U. For me it is important to have a root in reality when I dive into the imaginary world of painting. In Aftermath I painted the woman as a huge guardian hovering over the scene. In Studio Visitor the small painting represents a world outside my studio. It is from a photograph that I have on my studio wall and shows the dramatic volcanic eruption on Sumatra in 2013.

S. Throughout your career you have been inspired by the possibilities that lie in the balance between text and image. Particularly after The Storytellers I have also come to think of you as a storyteller. I tend to think of you as a visual poet as well. You use objects and words meticulously and sparingly to express a powerful thought or sentiment, in the same way that a poet uses words. The balance between image and text throughout your work extends beyond an interest in playing with words. For instance, the painting Aftermath is coupled with a text by Titus Lucretius Carus. Can you tell me more about this source of inspiration?

U. The words that appear on the left side of the painting are from Titus Lucretius Carus’ epic philosophical poem “De rerum natura”, about the nature of things. That poem has followed me since 1983, when I used it in a series of charcoal drawings about the war in Beirut. With Aftermath I rediscovered the power of that poem in terms of being an interpretation of the world, and notions of catastrophe, doubt and hope.

Words are incredibly important to me. When I was a child I stammered. I was afraid of words. Words were my enemy, so I drew instead. I enjoy painting more than writing, but I really enjoy the possibilities of playing with a sentence or a few carefully chosen words. I find pleasure in finding words that belong to the work.

S. So in a way, words function in the same way as the found objects, adding an additional level of meaning, or means of emphasis. Almost like punctuation. 

U. Interestingly, the more I use words the more I dare to do with the visual language as well. 

S. Which in turn affects the viewer’s understanding of your work. By adding carefully selected words, sentences or poems, the viewer gains access to additional layers of meaning. With the combination between text and image everything falls magically into place.   

U. I want to create something that really means something to others. I tend to think big, and often reflect on existential issues. Maybe this comes from being alone in my thoughts day in and day out. I seek to bring something else into my visual vocabulary. One really has to bring other voices into the dialogue, and for me this often means being inspired by authors, poets, and great thinkers. 

S. With the written word you help the viewer to better understand the universal relevance of your work. The same holds true for the objects that you find and carefully place in relation to your paintings. You described it to me once as “going into the painting to then find your way out again”.

U. The paintings and objects represent two identities that compliment one another. 

S. Above all, what do you strive to express through your artwork?

U. I seek to create something that is alive in the sense that it evokes a feeling of an inner restlessness. There is a heartbeat in what I do. As an artist I spend a lot of time in the studio alone with my own thoughts, but what I do does not only relate to myself, it relates to the individual’s place in the universe. At least that’s my hope.

S. In conclusion, is there anything else that you would like to say that might sum up your work as an artist?
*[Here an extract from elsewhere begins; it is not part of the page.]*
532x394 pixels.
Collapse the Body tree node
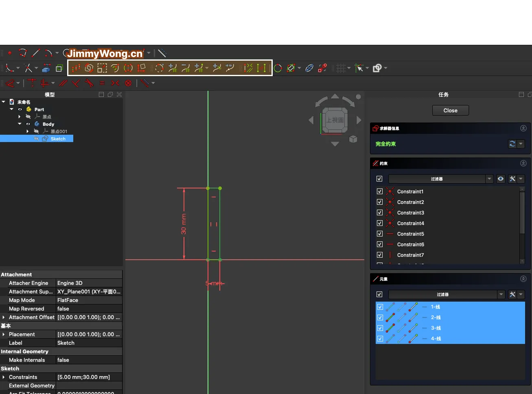(x=20, y=124)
U. If I were to explain what my work is all about I would say that it’s simply about a need to create. What happens between various elements is really fascinating to me.  Do dream and reality really meet or is it simply a thought that cannot be explained?  Art doesn’t always have to be understood, but it should evoke something primal, natural, overpowering. Seriousness and humor, playfulness are all part of the equation.  I can’t continue to do this for the rest of my life unless there is a higher meaning connected to painting pictures. It has to be larger than life, universal, and timeless.

S. For me that is precisely what keeps your work as relevant and interesting today.